CONCLUSIONS, RAMIFICATIONS, AND SCOPE

(35) Accordingly, the reader will see that the In situ Bed Chair has many advantages over standard beds. Reducing deaths by pressure ulcers is a particularly important advantage. Even patients that don't die from pressure ulcers often take long periods of time to recover, requiring longer hospital stays and expensive medical bills. Furthermore, the added staff to regularly turn patients is a costly hospital expense that can now be avoided. Furthermore, the IBC has the additional advantages in that:

(36) (a) it enables assistants to more easily and safely move an incapacitated person in bed.

(37) (b) it puts patients asleep and stay asleep with the soothing rocking motion, potentially avoiding sleeping pills that can have dangerous side effects.

(38) (c) it has elevating and lowering sections for more patient comfort to perform tasks in bed such as eating, reading, or watching TV.

(39) (d) it converts from a flat bed into a chair or vice a versa such that a patient can remain in place during the conversion, reducing the physical effort and chance of injury to the patient or assistants.

(40) (e) it has wheels that enable easy transport of the patient to other locations.
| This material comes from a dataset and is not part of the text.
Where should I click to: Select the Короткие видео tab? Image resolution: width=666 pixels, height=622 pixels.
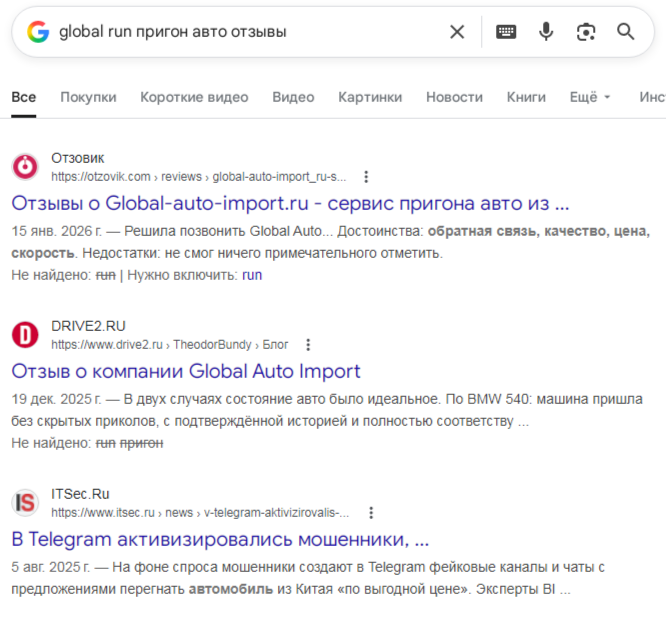(194, 97)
(41) Although the description above contains many specificities, these should not be construed as limiting the scope of the embodiment but as merely providing illustrations of some of several embodiments. For example, more or less supports could be attached to the center support with more or less motors to rotate them or none at all. Motors can be operated by a source of energy, typically electric current, hydraulic fluid pressure, or pneumatic pressure, and converts that energy into motion or they can be manually operated device. The base can have wheels, no-wheels, handle bars, or no-handle bars. All kinds of clamps, bolts, bands, ties can hold components in place. Thus, the scope of the embodiment should be determined by the appended claims and their legal equivalents, rather than by examples given.